The overall goal will be achieved by addressing the following specific aims: (1) Identify, via morphologic and molecular approaches, the eukaryotic community of modern stromatolites and thrombolites; (2) Analyze modern and fossil stromatolites and thrombolites for their eukaryotic lipid biomarkers using solvent extraction, chromatographic and mass spectrometric methods; (3) Using the Fluorescently Labeled Embedded Core (FLEC) method, document the sub-millimeter distributions of the heterotrophic eukaryotic community inhabiting modern stromatolites and thrombolites in conjunction with fine-scale sediment fabric; (4) Using solvent extraction, chromatographic and mass spectrometric methods, analyze cultures of allogromiid foraminifers to survey for lipid biomarkers unique to them; (5) After incubation of modern stromatolites with heterotrophic protists, use FLEC methodology to determine how their activity affects sediment fabric and conduct preliminary comparisons of these modern fabrics to those of stromatolite fossils.
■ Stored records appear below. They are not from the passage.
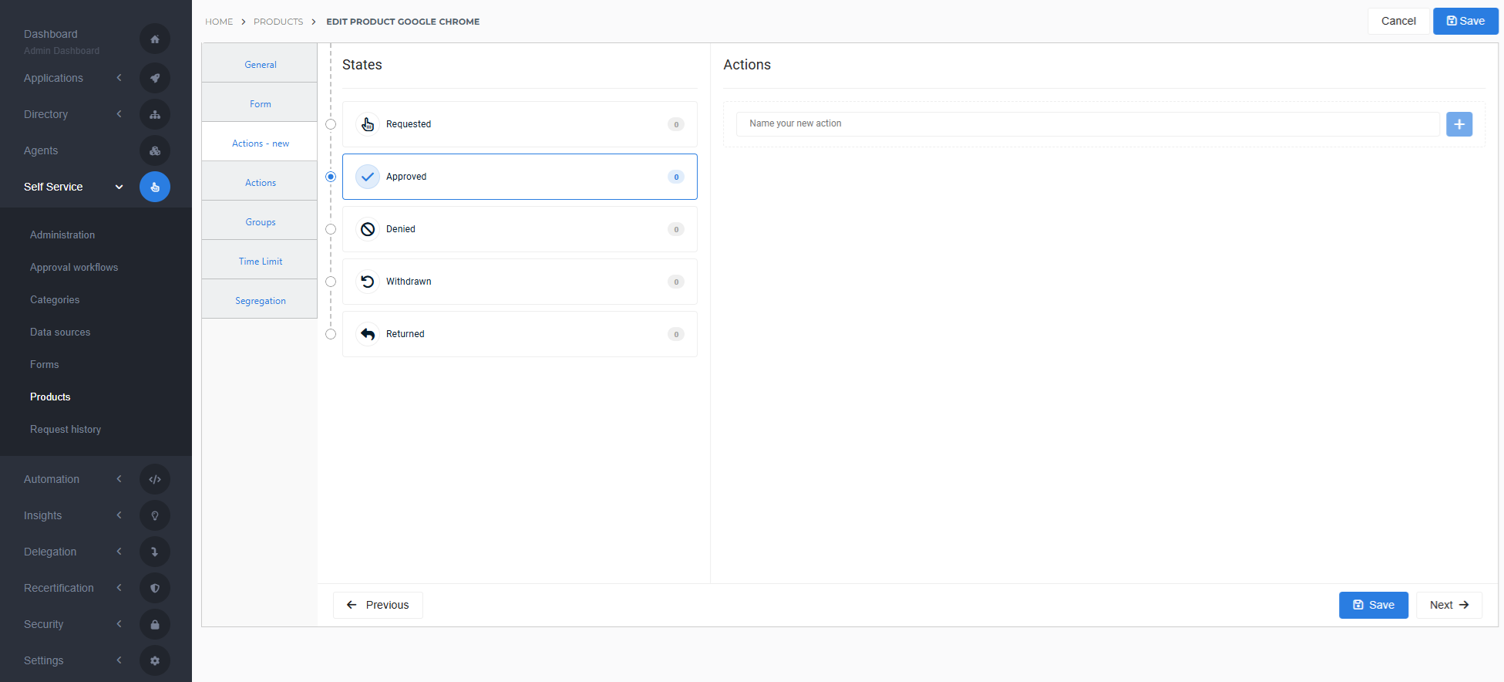Screen dimensions: 1504x682
Task: Click the Cancel button
Action: point(1398,22)
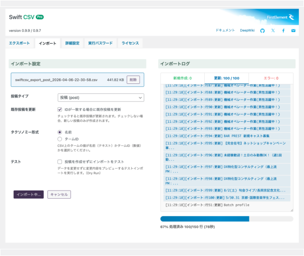Enable the dry run test import checkbox
This screenshot has height=256, width=304.
tap(60, 162)
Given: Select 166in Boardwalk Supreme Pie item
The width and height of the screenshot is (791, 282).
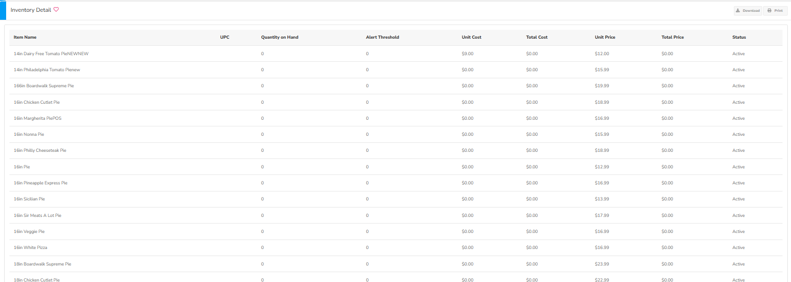Looking at the screenshot, I should (44, 86).
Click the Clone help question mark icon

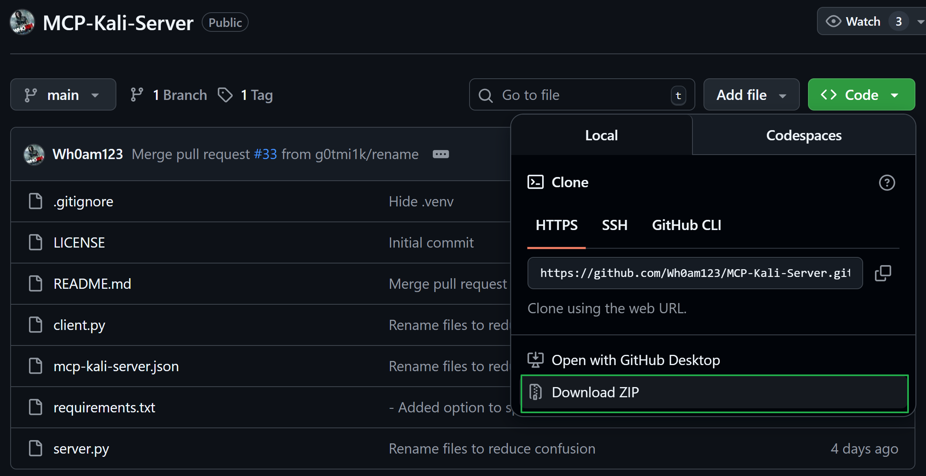point(886,182)
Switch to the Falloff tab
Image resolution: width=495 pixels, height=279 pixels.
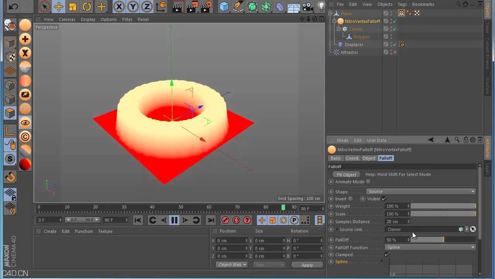coord(386,158)
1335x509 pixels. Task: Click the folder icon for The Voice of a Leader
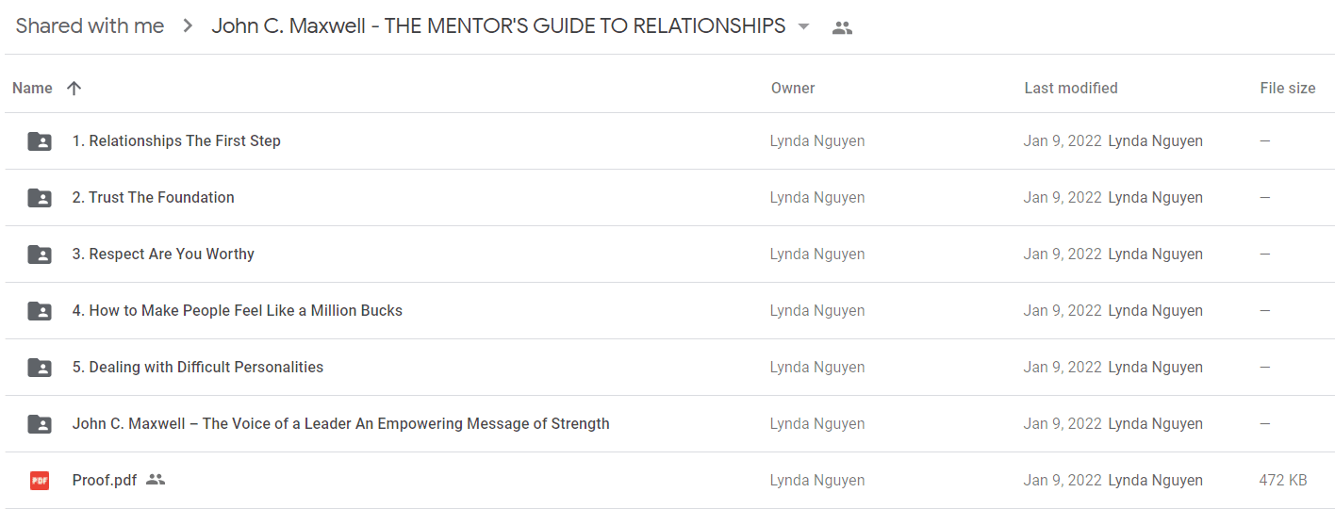(x=40, y=424)
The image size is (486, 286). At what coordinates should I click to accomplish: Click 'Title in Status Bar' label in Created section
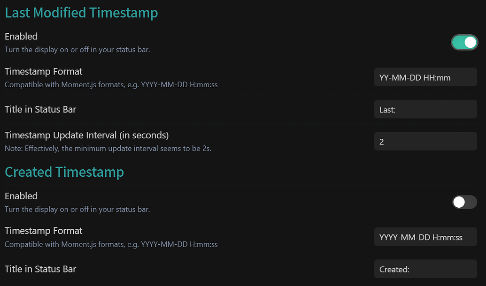(x=40, y=269)
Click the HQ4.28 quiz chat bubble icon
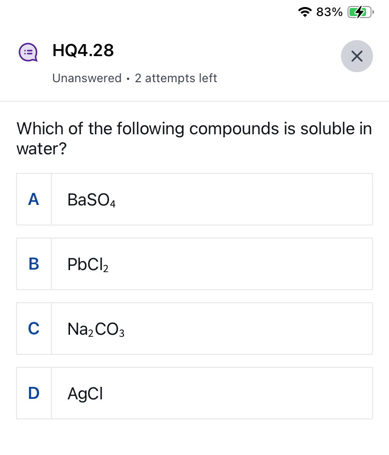 pyautogui.click(x=29, y=52)
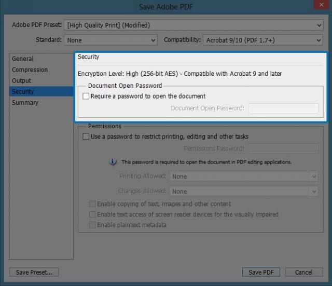
Task: Go to the Summary section
Action: click(x=25, y=102)
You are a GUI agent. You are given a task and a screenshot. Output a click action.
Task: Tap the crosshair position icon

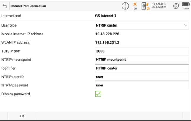point(125,6)
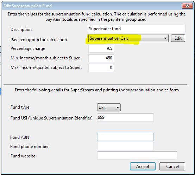Click the arrow on the Fund type combo box
The height and width of the screenshot is (175, 195).
(x=118, y=108)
Intellectual Merit: The oldest fossil stromatolites are >3.4 billion years old and are the most visible manifestations of pervasive microbial life on the early Earth. The changes in stromatolite abundance and morphology document complex interplays between biological and geological processes. This project addresses multiple aspects of stromatolite genesis and pre-fossilization alteration but at its core, focuses on one of the greatest geological enigmas: the possible connection between stromatolite decline and the rise of complex life.